It’s so rare to see radio stations move toward quality local programming and away from syndicated screaming that attention must be paid. So here is the latest press release from WRKO Radio (AM 680):
WRKO AM 680, Boston’s talk station, brings together three powerful business news sources — Boston Globe “Downtown” business columnist Steve Bailey, Boston Herald Business Editor Cosmo Macero, and the Wall Street Journal — to create “Boston Business Today,” a local news package which started Monday, January 16.
“Boston Business Today” will cover Boston’s business community with news and thoughtful analysis hourly during “Boston This Morning” and during “The Howie Carr Show.”

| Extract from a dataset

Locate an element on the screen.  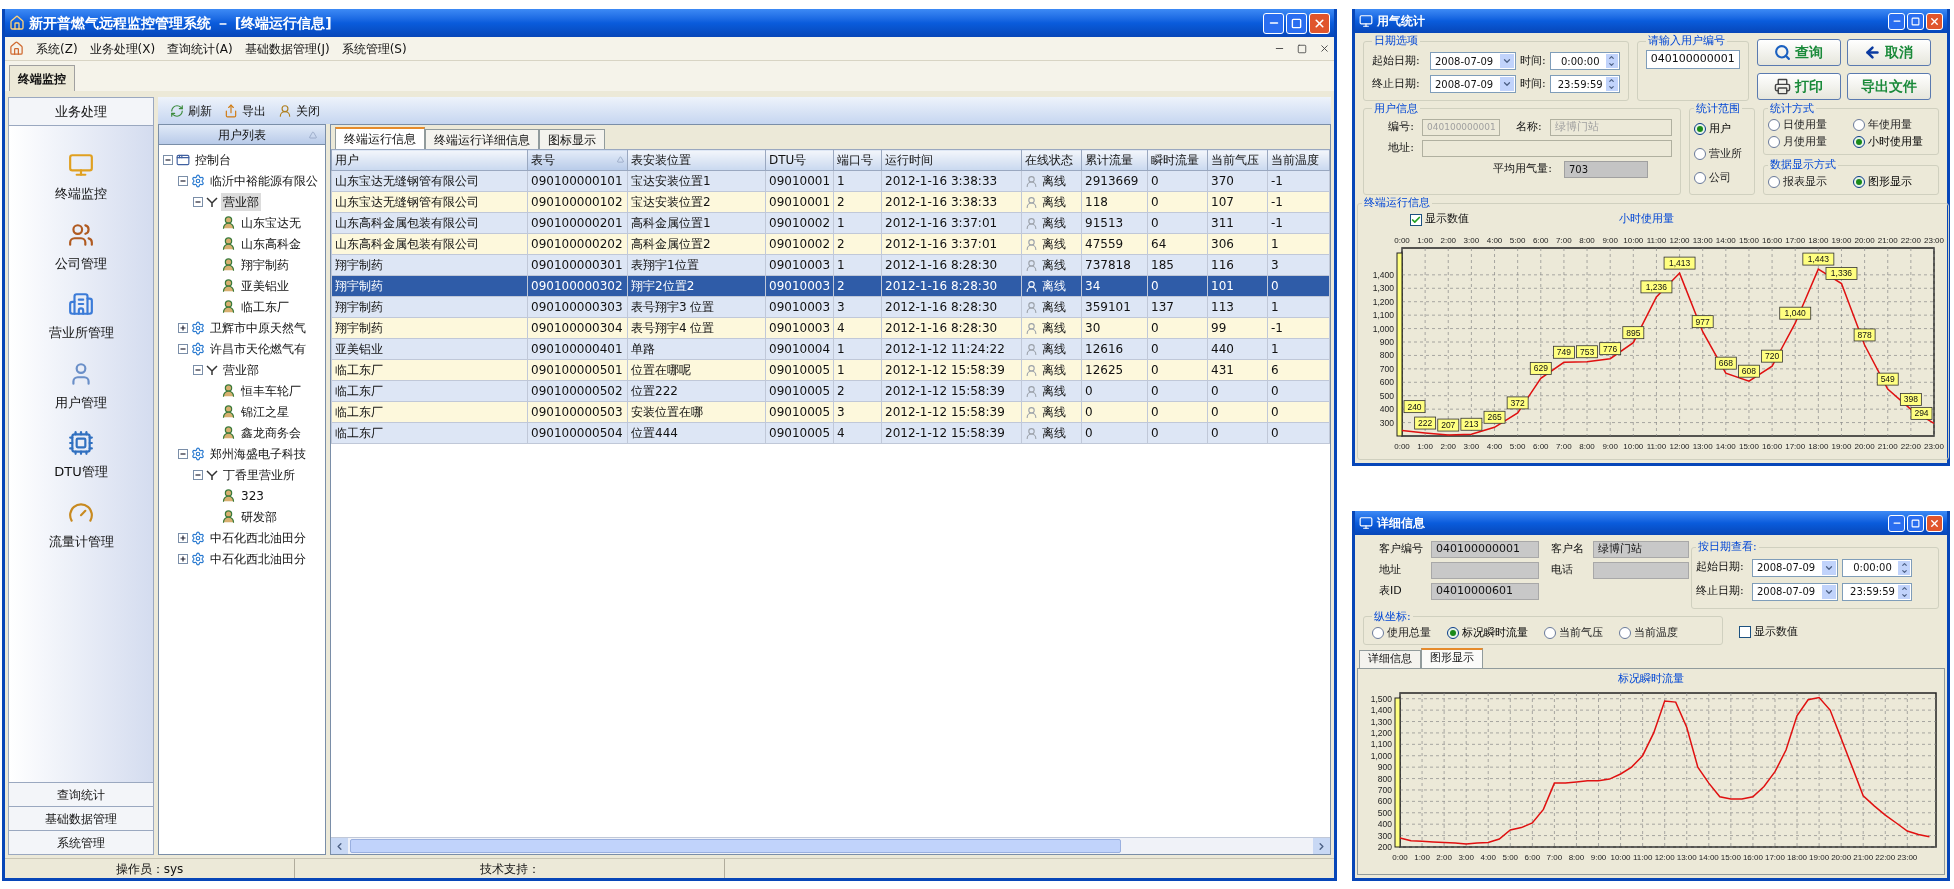
toolbar-button: 刷新 is located at coordinates (191, 110).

Macero and Bailey, two of the city’s top business journalists, will bring to “Boston Business Today” fresh business news and their view of important business stories. Macero will be on live at 6:37 a.m. every weekday, and Bailey will be on at 7:37 a.m. every weekday.
Joe Connolly of the Wall Street Journal will provide hourly business news updates, creating in-depth Greater Boston and New England business coverage to match the Wall Street Journal’s legendary reputation. Connolly’s reports will air during newsbreaks at 5:30, 6:30, 7:30 and 8:30 a.m. during “Boston This Morning,” and then at 4:30 and 5:30 p.m. during “The Howie Carr Show.”

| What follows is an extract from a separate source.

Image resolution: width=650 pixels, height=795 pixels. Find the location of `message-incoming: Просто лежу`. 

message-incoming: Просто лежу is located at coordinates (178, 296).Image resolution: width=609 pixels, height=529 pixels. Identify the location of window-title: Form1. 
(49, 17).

“This is part of WRKO’s plan to provide Greater Boston with the best local coverage, whether it’s news, politics, business, lifestyle or the Boston Celtics,” said WRKO Operations Director Brian Whittemore. “We’re bringing together three business heavy-hitters to create a must-listen package for anyone in Boston business.”
This brings Bailey back to the airwaves following the meltdown of Brad Bleidt, the sticky-fingered former owner of WBIX Radio (AM 1060), where Bailey and fellow Globe columnist Charlie Stein (who recently took the buyout and left the paper) had an hour-long morning show. (‘BIX is still around, but it’s a ghost of its old self.)

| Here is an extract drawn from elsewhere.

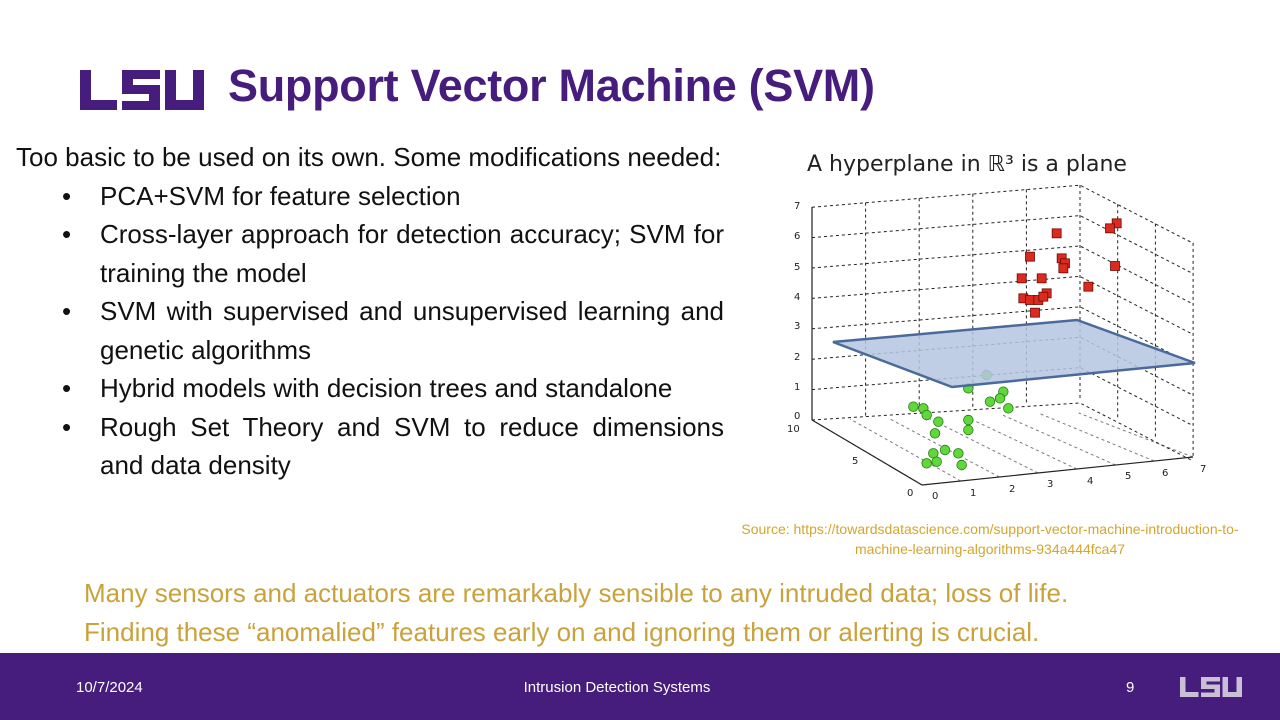 This screenshot has width=1280, height=720. What do you see at coordinates (1012, 490) in the screenshot?
I see `x-tick: 2` at bounding box center [1012, 490].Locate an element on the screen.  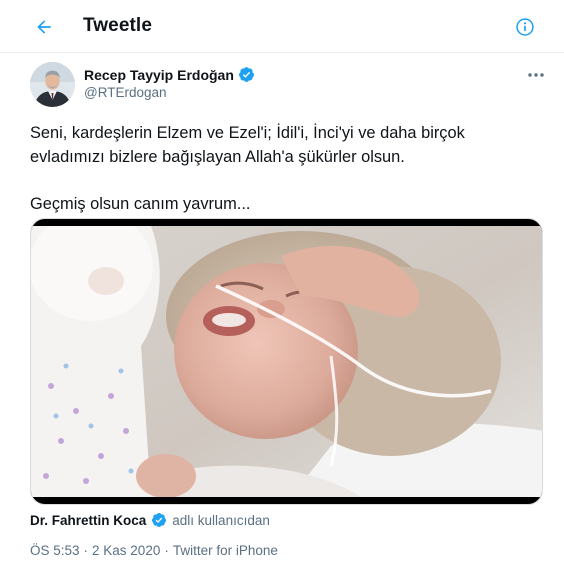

But that’s not all. Mark Jurkowitz reports here on a new substance-abuse-recovery program that WRKO is planning to unveil on Sunday afternoons. I’m skeptical, to put it mildly, but it’s local and it sounds well-intentioned.
And this comes not long after the station replaced “Blute & Scotto” with “Boston This Morning,” which, despite the unexplained jettisoning of Peter Blute, strikes me as a reasonably high-minded attempt to put together something of substance. No one’s going to confuse it with NPR, but we’ve already got that.
Best of all, WRKO recently bumped syndicated hate-monger Michael Savage from 7 to 10 p.m. in order to make way for “Taste of Boston.” Not really my thing, but the fewer listeners Savage has, the better.